On this principle the Court erred also in holding that the admissions of Blumer Merck that he had conveyed the land to his son L.C. Merck were not admissible as evidence of the execution of the deed, but only to show the character of the possession. Such admissions, together with testimony as to the handwriting of the grantor, and of the witnesses, as to the independent possession and control of the land by the grantee and as to the recording of the deed, were all admissible either to support the testimony of the subscribing witnesses that the deed had been executed, or in substitution of the testimony of the subscribing witnesses if that testimony without fault of the party in interest was not available, or was adverse.
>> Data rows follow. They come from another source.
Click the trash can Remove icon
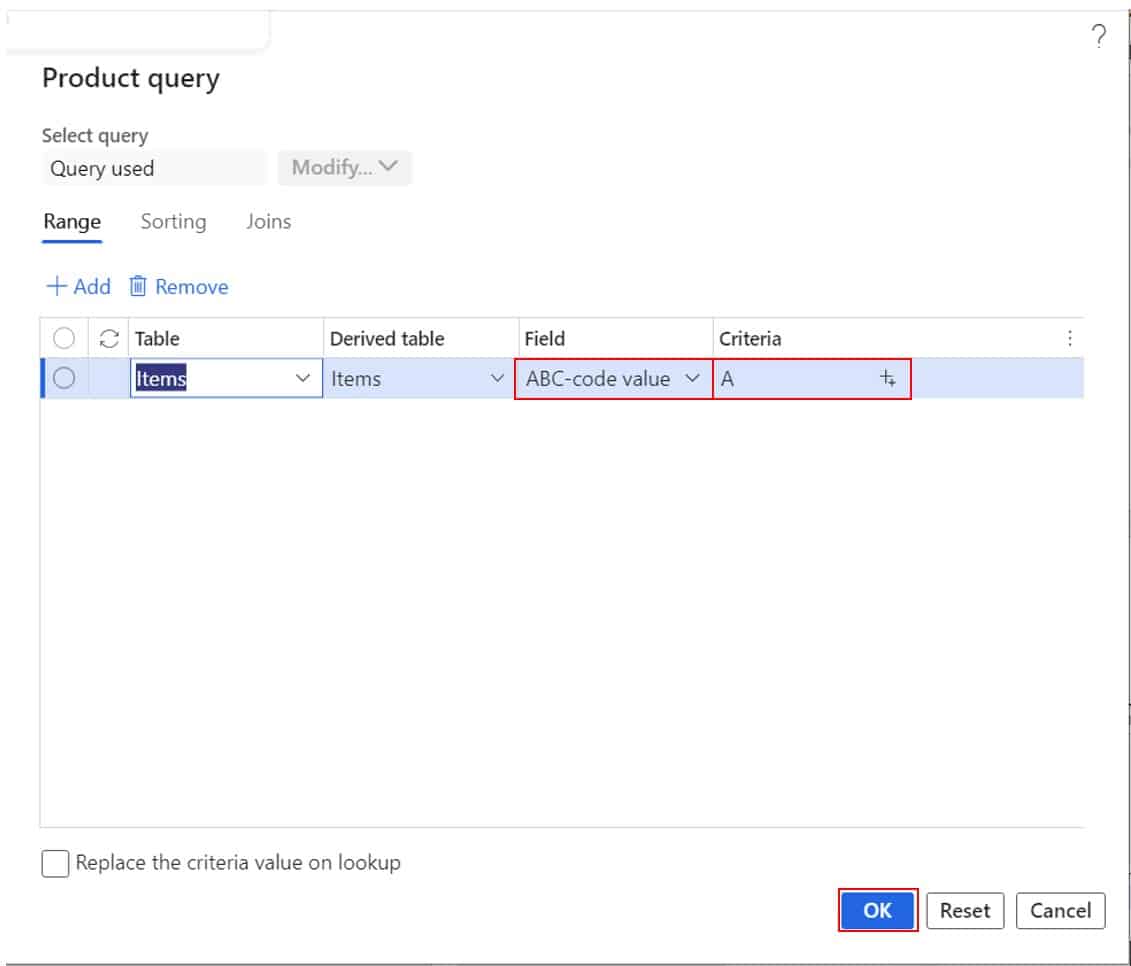Viewport: 1131px width, 966px height. [138, 287]
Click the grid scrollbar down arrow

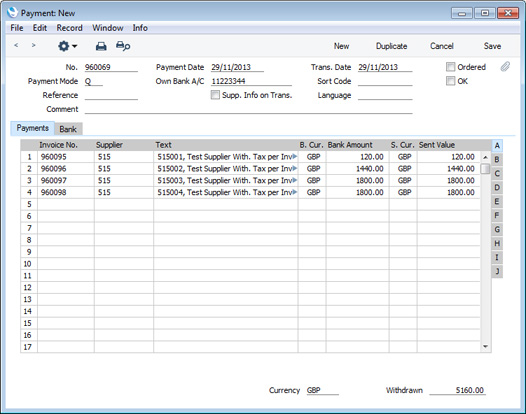485,346
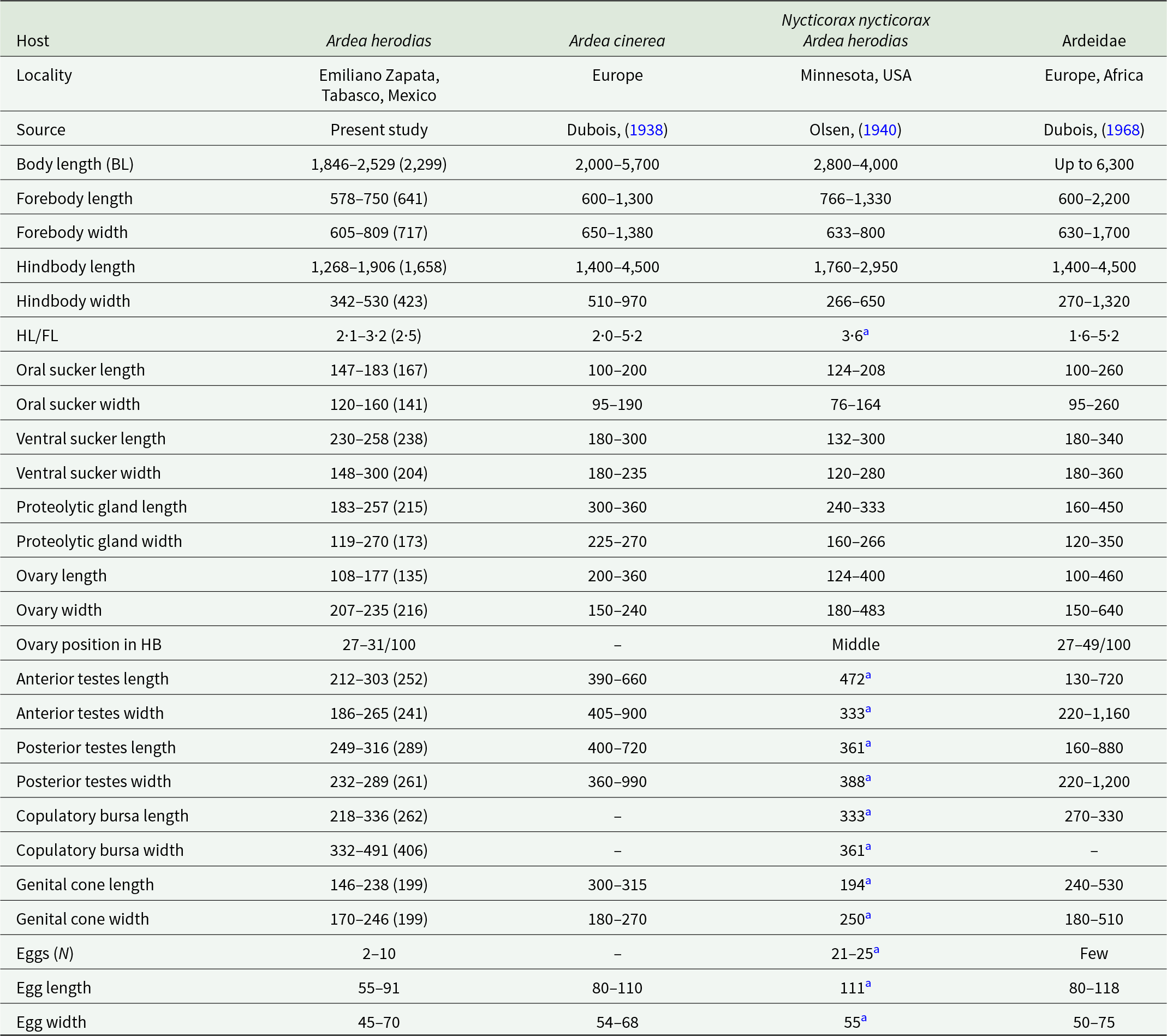The width and height of the screenshot is (1167, 1036).
Task: Click the Host column header cell
Action: coord(33,41)
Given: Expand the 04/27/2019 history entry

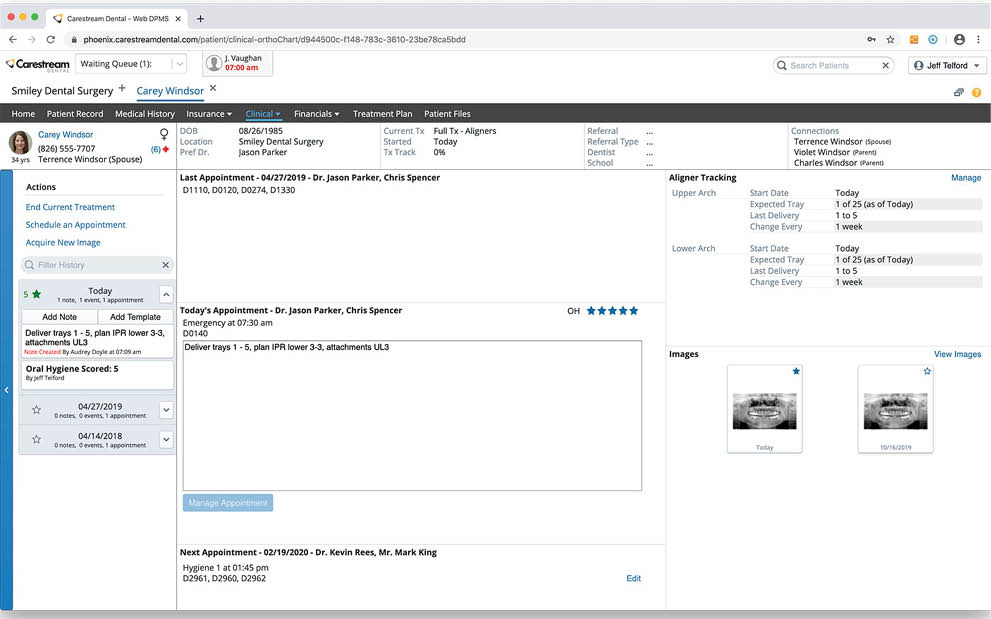Looking at the screenshot, I should [166, 410].
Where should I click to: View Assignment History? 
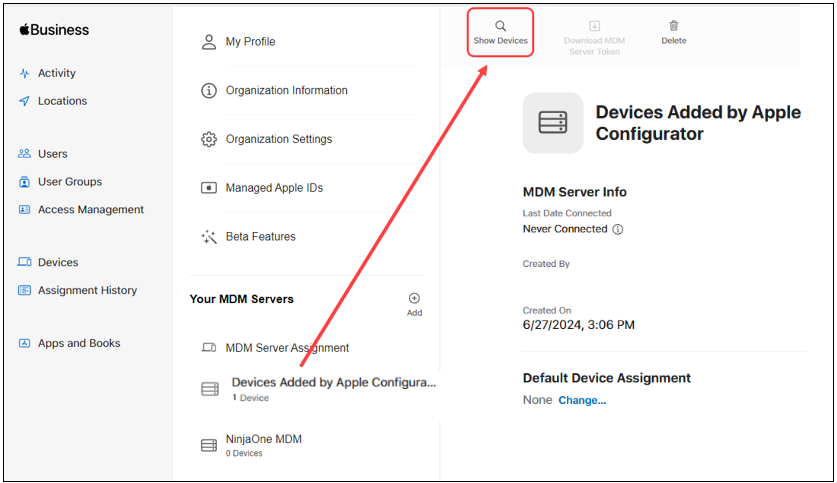[87, 290]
There must be a new trial on this ground. Whether the testimony which the defendant Mann may be able to offer on the subject of the execution of the deed will be of such character that it will constitute some evidence of the complete execution of the deed, and so entitle the defendant Mann to have the issue of complete execution submitted to the jury, is a question which cannot be anticipated. As the case is to go back for a new trial, we refrain from any discussion or expression of opinion as to the facts, further than to say that we think there was a scintilla of evidence for the consideration of the jury on the issue of estoppel.
It is the judgment of this Court that the judgment of the Circuit Court be reversed and the cause be remanded to that Court for a new trial.